When we do this, we should have the same set of people to score all teams.
So on the hand I'm very hesitant about introducing this kind of subjective scoring on the other hand I do agree that often the score does not feel reflective of a robot's performance. Maybe we could try this evaluation just as a test in Eindhoven to get a feel for how the scoring looks. Though we might not get an accurate picture because teams won't adapt their approach if they don't actually get scored on it.
I like the general idea but scoring this is very subjective, but culture and the environment play a huge role in what we perceive as polite and what not, so giving points for this seems really difficult.
I do agree that the robot's cognitive tasks are currently not really scored at all and would like to change that, but am unsure on how this could be done. I've seen other competitions have presentations about their approaches, which we kind of have in the poster sessions, so maybe cognitive//knowledge tools could be evaluated there?
There could also be new challenges implemented to evaluate these aspects in particular.
Is your idea/suggestion related to a problem? Please describe.
The current scoring system in RoboCup@Home predominantly rewards performance based on the achievement of sub-tasks. It doesn't adequately assess essential qualities related to human-robot interaction and robot intelligence. Key aspects such as perception, behavior adaptation, prediction of behaviors, and cognition (information processing) remain under-evaluated.
The existing scoring system can be stringent. Points are awarded to teams only upon the successful completion of the specified sub-task in the scoring sheet. This approach often overlooks partial achievements in tasks, meaning teams rarely get recognition or partial scores for their efforts or near-successes.
Describe the solution you'd like
I propose introducing a qualitative metric score to the competition, which will be derived from a survey inspired by previous research. This survey consists of 17 questions, assessing the perceived social intelligence of the robot's performance. A preliminary version of the survey is available here.
At the beginning of the survey, participants will indicate the team and task they are evaluating. Each competing team will be responsible to gather at least five individuals to complete the survey. These individuals must be presented to the referee prior to each test. Both referees and volunteers are permitted to participate in the survey.

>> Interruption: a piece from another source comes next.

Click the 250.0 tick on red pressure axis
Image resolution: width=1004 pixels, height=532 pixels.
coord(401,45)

The survey scores, which range from 16 to 80, are automatically compiled in this spreadsheet. The intent is to sum up these scores with the overall competition scores. To maintain the authenticity of responses, the survey will only be accessible during the task periods.

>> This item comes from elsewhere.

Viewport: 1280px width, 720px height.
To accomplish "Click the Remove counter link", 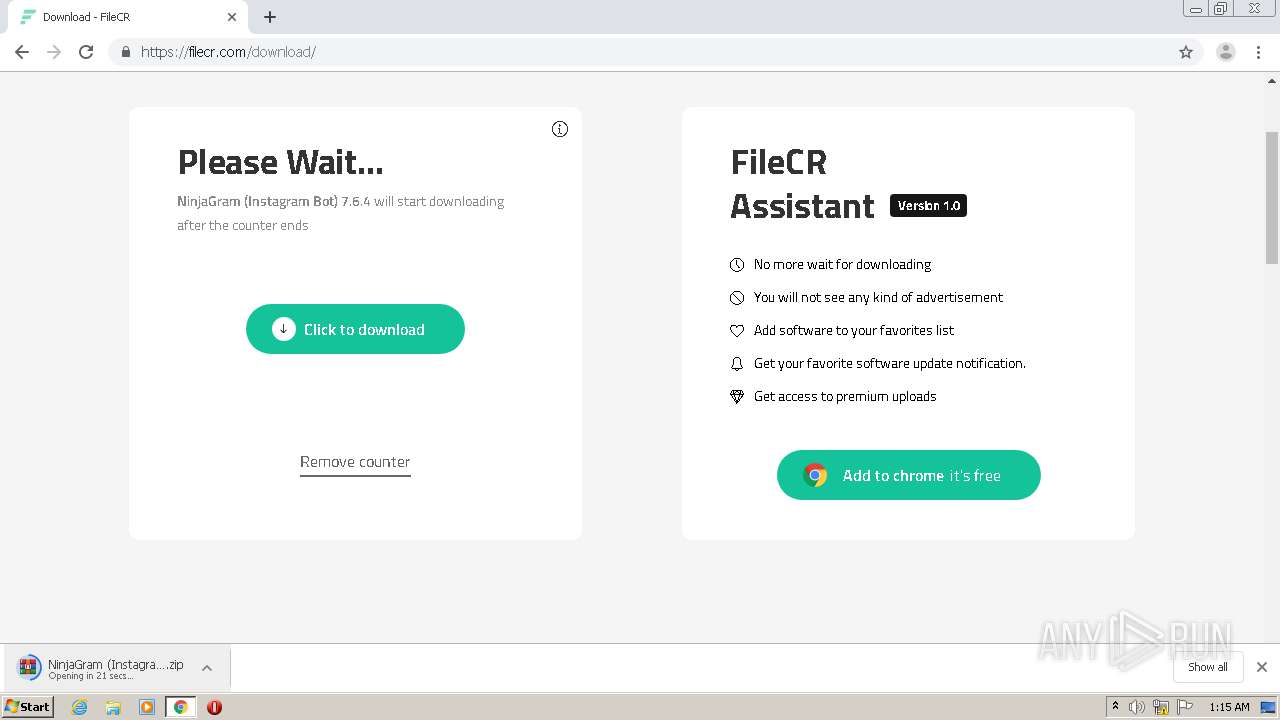I will click(x=355, y=462).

Describe alternatives you've considered
Pilot Test: Given the challenges of implementing this new system across all tasks, I considered introducing it solely for the GPSR task as an initial pilot.
Single Evaluator Approach: Another alternative would be to assign just one volunteer to fill out the form for each team. While this might reduce the statistical validity of the feedback, it would still provide some qualitative insights, which is the primary goal of this proposal.